The Unbusy Life

Photograph © 2018 Peggy Kornegger
“I look; morning to night I am never done with looking.
Looking I mean not just standing around, but standing around
as though with your arms open.”
—Mary Oliver

When Mary Oliver died last month, I felt I had lost a kindred spirit from this world. Someone who lived a life of deep connection to, and quiet contemplation of, nature’s never-ending miracles. All my life I have been drawn to quiet contemplative moments more than busy social activities. Even as a child, although I loved playing with my friends at school, something in me craved the experiences I had in my own backyard alone with nature.

I grew up an only child on five acres in the Illinois countryside, and I always felt most content outdoors by myself, sometimes reading in the branches of my favorite climbing tree, sometimes sitting in the grass watching ants or birds or clouds in the sky. Mother Nature nurtured my sense of the beautiful and miraculous in the world. In truth, this was my first experience of God. Beyond religious parameters and beyond words. In the silent language of the natural world, I found my spiritual home. And it has never left me.

In my adult life, when I worked at various editorial jobs and became active in feminist groups, I needed time alone in order to feel restored and whole. I took long walks in parks and nature sanctuaries and went on hiking trips to immerse myself in the natural world. And I wrote poetry and prose that arose from that silent inner space. The poet in me was always craving times of quietude and peace. To just be instead of do.

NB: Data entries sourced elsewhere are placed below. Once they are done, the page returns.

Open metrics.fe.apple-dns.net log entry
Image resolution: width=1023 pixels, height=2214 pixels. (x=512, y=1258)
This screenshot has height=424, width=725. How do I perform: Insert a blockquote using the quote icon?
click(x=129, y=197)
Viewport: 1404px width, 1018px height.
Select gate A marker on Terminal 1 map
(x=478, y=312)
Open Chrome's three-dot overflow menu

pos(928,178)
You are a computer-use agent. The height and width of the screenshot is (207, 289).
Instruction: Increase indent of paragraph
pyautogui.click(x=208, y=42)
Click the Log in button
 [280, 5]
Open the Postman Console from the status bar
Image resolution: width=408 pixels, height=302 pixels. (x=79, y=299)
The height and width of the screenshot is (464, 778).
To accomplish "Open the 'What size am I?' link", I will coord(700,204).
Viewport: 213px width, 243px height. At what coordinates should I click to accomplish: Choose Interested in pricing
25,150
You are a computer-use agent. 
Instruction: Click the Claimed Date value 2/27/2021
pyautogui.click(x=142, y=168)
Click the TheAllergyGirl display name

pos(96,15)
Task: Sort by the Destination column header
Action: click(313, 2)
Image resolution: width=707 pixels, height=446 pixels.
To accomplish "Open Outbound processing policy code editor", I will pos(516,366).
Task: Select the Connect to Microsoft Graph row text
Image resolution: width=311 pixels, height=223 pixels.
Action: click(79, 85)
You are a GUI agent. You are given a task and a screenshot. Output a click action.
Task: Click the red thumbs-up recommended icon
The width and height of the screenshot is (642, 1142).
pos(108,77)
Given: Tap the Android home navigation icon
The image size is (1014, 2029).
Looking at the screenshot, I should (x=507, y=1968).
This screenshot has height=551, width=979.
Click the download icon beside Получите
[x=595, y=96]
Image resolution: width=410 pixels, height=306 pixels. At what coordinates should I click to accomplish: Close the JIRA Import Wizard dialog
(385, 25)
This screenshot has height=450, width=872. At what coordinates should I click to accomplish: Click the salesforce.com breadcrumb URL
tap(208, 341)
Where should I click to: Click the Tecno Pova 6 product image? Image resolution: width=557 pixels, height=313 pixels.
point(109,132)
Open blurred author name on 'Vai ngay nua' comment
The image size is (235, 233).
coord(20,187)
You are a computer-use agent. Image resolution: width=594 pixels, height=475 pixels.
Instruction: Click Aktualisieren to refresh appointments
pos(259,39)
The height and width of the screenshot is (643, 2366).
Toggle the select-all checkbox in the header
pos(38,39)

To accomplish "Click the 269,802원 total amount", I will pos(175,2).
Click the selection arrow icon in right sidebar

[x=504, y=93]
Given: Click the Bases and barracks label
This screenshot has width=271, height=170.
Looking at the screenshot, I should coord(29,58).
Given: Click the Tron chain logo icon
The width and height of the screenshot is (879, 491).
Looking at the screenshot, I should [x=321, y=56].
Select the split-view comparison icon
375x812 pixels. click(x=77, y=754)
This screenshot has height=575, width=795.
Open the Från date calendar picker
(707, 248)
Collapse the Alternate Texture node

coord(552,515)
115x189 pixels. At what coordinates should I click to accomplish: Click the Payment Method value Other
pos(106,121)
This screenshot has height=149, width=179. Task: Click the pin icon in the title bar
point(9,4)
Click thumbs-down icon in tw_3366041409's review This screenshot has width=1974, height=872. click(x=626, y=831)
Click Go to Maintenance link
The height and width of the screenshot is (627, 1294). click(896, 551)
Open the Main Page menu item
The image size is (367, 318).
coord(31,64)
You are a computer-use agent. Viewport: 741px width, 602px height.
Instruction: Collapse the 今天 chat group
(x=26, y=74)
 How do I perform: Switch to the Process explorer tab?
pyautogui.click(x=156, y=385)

Through the years, I have found those moments of just being absolutely essential and nonnegotiable. They are the deepest form of life enhancement and spiritual connection for me. My sacred temple is nature. My form of prayer is standing with my “arms open,” contemplating the cosmos, in a grain of sand or in a galaxy. Mary Oliver always spoke to my heart when she wrote of her solitary and transcendent experiences in nature. To me, she epitomized being supremely engaged with all aspects of life as she observed the world around her with a loving poet’s eye:
“Do you think there is anywhere, in any language,
a word billowing enough
for the pleasure
that fills you,
as the sun
reaches out,
as it warms you
as you stand there,
or have you too
gone crazy
for power,
for things?”

Mary knew the truth of life, what was really meaningful, not superficially so. Her writing, which came from her heart, touched readers’ souls, and many other hearts were awakened through the beauty of her poetry and prose. When I reread her work, I am always uplifted, always validated in my desire to connect deeply with nature on a daily basis, for my need to regularly step away from activities I love to be “not busy.” To hold within me a holy space where I can just “love this world/as though it’s the last chance I’m ever going to get/to be alive/and know it.” Thank you, Mary Oliver, for the gift of your voice and your presence on this Earth.